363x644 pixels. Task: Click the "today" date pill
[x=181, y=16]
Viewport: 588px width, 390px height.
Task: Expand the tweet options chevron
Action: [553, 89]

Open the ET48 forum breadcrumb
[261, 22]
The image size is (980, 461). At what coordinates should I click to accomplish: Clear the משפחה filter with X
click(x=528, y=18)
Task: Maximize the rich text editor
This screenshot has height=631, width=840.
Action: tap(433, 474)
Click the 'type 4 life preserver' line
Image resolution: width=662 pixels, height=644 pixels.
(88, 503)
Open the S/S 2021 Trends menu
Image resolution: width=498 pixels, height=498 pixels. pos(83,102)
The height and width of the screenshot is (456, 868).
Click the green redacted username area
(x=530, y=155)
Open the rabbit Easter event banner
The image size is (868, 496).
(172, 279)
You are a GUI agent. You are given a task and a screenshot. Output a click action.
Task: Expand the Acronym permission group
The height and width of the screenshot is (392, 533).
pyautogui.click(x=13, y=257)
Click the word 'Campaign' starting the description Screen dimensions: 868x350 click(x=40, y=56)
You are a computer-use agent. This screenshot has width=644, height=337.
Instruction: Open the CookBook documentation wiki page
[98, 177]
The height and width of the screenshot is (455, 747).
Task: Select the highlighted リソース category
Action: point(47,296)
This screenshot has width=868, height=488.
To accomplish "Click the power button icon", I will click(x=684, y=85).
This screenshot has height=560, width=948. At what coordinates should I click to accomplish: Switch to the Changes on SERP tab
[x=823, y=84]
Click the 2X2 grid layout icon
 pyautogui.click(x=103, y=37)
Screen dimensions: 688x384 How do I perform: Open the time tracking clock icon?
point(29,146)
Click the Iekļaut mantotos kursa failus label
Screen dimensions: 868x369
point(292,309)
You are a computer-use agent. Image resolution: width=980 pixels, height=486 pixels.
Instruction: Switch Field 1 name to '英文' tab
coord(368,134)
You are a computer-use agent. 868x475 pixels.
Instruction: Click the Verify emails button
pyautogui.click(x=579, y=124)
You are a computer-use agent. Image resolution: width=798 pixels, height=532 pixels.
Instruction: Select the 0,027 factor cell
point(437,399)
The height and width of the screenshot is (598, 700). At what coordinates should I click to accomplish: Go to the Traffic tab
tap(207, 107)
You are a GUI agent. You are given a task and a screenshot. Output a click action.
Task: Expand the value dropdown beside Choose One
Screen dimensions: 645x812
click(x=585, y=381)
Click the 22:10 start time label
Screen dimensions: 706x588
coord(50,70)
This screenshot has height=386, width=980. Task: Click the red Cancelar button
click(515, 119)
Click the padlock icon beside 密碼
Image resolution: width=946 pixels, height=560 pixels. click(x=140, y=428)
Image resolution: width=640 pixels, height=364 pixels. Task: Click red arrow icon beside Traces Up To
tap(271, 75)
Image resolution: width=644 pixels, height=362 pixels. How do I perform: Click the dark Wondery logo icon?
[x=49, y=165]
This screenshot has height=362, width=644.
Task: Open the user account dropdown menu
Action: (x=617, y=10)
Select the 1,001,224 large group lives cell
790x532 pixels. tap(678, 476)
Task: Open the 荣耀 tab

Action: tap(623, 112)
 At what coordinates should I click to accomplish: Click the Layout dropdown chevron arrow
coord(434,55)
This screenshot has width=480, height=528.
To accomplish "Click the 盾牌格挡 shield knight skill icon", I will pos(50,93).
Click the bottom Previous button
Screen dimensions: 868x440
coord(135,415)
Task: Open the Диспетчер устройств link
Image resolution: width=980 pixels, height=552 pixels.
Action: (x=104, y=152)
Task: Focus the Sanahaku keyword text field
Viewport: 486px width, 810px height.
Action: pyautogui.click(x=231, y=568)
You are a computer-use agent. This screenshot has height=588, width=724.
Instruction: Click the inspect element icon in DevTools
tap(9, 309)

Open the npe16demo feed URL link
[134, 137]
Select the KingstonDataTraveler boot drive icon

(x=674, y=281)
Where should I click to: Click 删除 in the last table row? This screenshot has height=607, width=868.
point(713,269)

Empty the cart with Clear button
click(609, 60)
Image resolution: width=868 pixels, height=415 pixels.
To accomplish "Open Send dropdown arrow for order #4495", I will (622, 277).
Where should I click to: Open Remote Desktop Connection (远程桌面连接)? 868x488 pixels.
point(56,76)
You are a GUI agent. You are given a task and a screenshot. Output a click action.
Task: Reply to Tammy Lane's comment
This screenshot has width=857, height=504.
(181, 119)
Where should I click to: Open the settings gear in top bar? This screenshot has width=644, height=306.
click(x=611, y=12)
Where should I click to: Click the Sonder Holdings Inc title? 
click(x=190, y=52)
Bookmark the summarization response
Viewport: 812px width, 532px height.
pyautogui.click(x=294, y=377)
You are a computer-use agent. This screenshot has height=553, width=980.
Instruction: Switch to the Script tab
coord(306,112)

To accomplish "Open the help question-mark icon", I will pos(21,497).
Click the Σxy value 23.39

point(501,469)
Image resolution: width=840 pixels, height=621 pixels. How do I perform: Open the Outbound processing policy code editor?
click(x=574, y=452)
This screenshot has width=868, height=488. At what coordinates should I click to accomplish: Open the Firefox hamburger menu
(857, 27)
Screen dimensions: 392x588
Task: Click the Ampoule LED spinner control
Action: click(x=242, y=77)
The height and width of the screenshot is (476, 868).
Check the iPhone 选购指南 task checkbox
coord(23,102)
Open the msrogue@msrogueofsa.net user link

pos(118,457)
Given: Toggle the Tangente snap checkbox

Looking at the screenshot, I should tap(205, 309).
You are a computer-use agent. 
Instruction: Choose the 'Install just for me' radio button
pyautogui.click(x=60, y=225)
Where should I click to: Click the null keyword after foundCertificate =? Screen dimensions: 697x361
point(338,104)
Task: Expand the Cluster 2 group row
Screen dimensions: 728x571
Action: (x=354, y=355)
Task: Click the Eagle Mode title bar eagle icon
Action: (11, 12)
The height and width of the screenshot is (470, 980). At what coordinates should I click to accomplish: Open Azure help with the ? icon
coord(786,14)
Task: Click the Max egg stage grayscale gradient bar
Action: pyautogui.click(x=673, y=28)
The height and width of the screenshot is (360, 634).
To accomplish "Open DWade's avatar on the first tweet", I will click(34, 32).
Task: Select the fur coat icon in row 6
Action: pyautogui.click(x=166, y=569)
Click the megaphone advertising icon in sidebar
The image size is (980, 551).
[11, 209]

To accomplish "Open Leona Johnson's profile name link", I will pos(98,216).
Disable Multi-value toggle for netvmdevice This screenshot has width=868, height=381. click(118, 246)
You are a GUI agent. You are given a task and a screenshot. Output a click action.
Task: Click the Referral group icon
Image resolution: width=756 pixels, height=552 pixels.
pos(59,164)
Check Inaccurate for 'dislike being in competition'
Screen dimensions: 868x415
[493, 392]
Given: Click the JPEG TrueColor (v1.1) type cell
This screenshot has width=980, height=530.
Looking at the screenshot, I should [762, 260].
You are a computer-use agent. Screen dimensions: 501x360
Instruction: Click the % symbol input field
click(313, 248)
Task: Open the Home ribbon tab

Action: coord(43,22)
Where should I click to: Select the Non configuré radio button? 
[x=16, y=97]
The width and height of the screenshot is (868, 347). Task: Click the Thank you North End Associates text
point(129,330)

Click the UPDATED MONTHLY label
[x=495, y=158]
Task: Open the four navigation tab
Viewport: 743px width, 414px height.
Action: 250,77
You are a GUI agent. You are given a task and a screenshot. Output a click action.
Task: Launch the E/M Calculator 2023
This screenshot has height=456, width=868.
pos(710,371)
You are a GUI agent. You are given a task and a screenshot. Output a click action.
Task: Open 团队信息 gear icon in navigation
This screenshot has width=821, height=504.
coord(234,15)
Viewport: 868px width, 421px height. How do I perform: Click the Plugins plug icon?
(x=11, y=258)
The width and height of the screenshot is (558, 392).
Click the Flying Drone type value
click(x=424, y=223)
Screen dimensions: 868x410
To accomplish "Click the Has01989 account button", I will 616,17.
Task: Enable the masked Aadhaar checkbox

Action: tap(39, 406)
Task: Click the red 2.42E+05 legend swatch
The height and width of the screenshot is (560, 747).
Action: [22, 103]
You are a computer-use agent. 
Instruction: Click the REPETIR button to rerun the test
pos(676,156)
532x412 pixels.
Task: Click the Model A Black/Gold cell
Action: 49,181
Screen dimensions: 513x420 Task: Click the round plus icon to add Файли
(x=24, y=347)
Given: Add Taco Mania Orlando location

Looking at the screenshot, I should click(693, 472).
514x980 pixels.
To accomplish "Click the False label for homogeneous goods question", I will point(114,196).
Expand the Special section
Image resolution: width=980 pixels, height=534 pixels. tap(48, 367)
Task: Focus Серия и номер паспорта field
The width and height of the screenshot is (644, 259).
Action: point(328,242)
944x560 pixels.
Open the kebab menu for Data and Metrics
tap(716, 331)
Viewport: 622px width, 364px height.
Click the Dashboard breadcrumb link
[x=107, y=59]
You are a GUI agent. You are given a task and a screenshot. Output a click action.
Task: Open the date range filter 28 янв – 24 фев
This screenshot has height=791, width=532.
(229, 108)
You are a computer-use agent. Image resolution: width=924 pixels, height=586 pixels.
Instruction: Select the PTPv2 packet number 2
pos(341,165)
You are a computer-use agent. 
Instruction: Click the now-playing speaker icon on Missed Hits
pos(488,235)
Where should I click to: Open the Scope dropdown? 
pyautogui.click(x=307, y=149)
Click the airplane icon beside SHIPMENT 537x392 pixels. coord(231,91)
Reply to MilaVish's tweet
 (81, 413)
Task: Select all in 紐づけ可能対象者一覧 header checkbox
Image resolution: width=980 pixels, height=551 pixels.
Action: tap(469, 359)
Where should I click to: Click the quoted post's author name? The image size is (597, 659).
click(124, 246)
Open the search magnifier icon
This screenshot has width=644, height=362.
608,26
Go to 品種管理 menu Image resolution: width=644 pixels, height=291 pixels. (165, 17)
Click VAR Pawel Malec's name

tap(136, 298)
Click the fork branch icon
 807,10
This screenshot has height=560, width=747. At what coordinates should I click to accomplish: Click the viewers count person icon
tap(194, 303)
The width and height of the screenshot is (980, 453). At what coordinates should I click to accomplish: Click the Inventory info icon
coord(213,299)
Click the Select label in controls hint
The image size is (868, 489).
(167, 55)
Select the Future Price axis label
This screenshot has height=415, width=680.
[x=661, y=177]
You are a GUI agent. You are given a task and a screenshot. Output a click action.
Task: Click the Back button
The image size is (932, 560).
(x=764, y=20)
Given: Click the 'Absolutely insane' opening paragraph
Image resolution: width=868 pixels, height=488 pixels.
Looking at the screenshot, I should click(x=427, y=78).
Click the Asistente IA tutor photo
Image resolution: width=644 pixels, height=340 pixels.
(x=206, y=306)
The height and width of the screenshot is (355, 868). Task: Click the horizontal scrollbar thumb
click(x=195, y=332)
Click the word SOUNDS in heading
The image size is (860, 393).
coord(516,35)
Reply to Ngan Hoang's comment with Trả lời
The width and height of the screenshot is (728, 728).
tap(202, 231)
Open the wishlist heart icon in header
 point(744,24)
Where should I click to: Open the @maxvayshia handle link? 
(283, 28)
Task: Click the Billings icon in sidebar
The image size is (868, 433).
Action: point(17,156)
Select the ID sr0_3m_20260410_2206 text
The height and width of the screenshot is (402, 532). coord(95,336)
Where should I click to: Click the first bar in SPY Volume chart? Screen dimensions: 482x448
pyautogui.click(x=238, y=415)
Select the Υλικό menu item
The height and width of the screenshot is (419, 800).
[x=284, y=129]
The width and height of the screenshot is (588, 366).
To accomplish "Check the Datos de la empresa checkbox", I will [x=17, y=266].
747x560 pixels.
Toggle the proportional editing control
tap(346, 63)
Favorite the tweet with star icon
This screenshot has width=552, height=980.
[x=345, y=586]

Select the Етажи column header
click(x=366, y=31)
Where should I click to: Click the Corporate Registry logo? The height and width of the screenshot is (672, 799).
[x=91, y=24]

□ □ □ □ □ □ □

=== TASK ===
Only the lines above starting at the one containing "Click the Dashboard breadcrumb link" and ending at the one containing "You are a computer-use agent. Image resolution: width=924", both included, are to be returned, exactly as they read.

=== EXERCISE ANSWER ===
Click the Dashboard breadcrumb link
[x=107, y=59]
You are a GUI agent. You are given a task and a screenshot. Output a click action.
Task: Open the date range filter 28 янв – 24 фев
This screenshot has height=791, width=532.
(229, 108)
You are a computer-use agent. Image resolution: width=924 pixels, height=586 pixels.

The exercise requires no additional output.